I even tried to dial-up from my office, which is when I learned that of all the dozen or so phone jacks in the house, the only one that actually works is the one in the kitchen. So, no phone in the office for me till we pay the phone company an arm and a leg to come out and sort out the situation. Grant told me the attic was a tangle of phone lines, but then again, this was Grant. They could have just been residual streamers from his last LSD trip… or his current one. I’m not sure.
Anyhow, to make a long story short [TOO LATE!] Grant stayed six hours setting up one dish and two receivers, stunk up the house with cigarette smoke then extorted $50 from us before he would leave. By then, fifty clams seemed like a small price to pay to have our privacy back. And he was still unable to figure out how to hook up our VCRs into the data stream, so that task will fall to me, assuming I ever get this weekend’s work started, let alone finished.
On the plus side, The Missus kicked some serious ass all day, cleaning the old apartment, grocery shopping, buying me flowers the babysitter and I both agreed I didn’t deserve then going to the Laundromat and doing laundry till ten o’clock at night.
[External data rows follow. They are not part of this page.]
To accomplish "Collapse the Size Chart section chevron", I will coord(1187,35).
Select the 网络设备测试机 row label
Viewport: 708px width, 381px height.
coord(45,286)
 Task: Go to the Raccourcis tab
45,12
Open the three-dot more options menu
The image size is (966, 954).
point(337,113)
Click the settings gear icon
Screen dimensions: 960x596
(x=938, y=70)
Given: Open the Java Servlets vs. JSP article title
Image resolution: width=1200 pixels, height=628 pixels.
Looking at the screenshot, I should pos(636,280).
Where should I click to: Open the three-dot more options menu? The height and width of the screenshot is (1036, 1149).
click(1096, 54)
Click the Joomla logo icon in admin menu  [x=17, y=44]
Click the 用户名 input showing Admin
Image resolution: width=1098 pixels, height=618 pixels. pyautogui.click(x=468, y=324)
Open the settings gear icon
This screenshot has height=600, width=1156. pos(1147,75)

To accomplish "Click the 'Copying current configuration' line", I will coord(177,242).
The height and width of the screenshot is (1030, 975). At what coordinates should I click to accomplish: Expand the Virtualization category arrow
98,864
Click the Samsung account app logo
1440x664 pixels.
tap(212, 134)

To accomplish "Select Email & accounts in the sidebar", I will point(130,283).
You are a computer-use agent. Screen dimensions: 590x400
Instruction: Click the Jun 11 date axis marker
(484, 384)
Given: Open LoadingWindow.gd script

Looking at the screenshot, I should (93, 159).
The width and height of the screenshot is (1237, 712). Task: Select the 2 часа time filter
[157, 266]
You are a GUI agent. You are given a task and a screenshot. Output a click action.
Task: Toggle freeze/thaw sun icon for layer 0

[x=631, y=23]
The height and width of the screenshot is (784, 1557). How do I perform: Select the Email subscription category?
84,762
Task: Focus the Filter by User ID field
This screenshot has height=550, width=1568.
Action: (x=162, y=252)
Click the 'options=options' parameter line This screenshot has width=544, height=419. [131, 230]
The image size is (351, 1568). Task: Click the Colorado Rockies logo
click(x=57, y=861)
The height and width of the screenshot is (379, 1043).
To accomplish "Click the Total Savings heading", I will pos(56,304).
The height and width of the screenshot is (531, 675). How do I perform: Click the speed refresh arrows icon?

So now it’s Saturday morning. Our internet connection is up but turns itself off randomly as it sees fit, we have digital TV but no access to our [my] thousands of hours of videotapes, and one long weekend of setting up house for The Missus, and the production of five community newspapers and two related websites for me ahead of us.
But we’re in, we’re up and tenuously running; and more importantly, with the death of Saddam Hussein, maybe, just maybe, Dumbleyou has finally resolved his Daddy Issues and we can start bringing our kids home from His Excellency’s Excellent Adventure in the Middle East.